Stored data entries:
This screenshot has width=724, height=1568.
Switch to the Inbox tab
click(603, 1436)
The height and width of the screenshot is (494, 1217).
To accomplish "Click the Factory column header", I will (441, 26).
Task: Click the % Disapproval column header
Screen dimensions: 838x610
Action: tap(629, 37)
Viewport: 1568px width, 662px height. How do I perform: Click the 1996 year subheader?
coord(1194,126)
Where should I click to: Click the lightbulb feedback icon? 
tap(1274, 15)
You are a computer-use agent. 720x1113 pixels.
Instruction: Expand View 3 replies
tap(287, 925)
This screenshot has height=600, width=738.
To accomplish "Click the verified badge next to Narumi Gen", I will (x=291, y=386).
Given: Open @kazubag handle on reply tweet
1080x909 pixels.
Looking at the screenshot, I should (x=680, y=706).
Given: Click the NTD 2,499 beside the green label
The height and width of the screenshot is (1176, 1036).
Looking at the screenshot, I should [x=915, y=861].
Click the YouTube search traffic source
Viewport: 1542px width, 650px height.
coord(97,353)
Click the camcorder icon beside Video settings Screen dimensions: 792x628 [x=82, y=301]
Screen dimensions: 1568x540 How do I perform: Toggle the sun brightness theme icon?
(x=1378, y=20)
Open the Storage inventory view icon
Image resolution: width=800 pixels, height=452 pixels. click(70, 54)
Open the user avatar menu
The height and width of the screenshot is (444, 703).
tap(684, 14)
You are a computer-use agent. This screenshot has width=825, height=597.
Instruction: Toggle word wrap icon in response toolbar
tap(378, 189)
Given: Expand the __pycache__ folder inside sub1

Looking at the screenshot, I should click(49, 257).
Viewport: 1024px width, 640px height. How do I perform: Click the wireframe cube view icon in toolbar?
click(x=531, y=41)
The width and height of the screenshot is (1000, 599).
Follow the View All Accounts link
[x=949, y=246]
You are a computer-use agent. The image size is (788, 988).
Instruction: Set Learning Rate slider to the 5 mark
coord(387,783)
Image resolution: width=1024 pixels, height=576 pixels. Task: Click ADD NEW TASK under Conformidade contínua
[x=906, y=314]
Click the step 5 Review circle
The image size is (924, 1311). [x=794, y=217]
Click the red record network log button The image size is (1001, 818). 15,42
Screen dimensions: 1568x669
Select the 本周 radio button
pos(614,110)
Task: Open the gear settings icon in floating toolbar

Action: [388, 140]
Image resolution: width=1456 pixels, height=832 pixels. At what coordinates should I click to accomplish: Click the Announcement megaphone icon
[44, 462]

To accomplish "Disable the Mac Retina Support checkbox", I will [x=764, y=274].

- Your instructions: List each line of the entries that holds the string "column".

- Answer to this exercise:
To accomplish "Click the Factory column header", I will (441, 26).
Task: Click the % Disapproval column header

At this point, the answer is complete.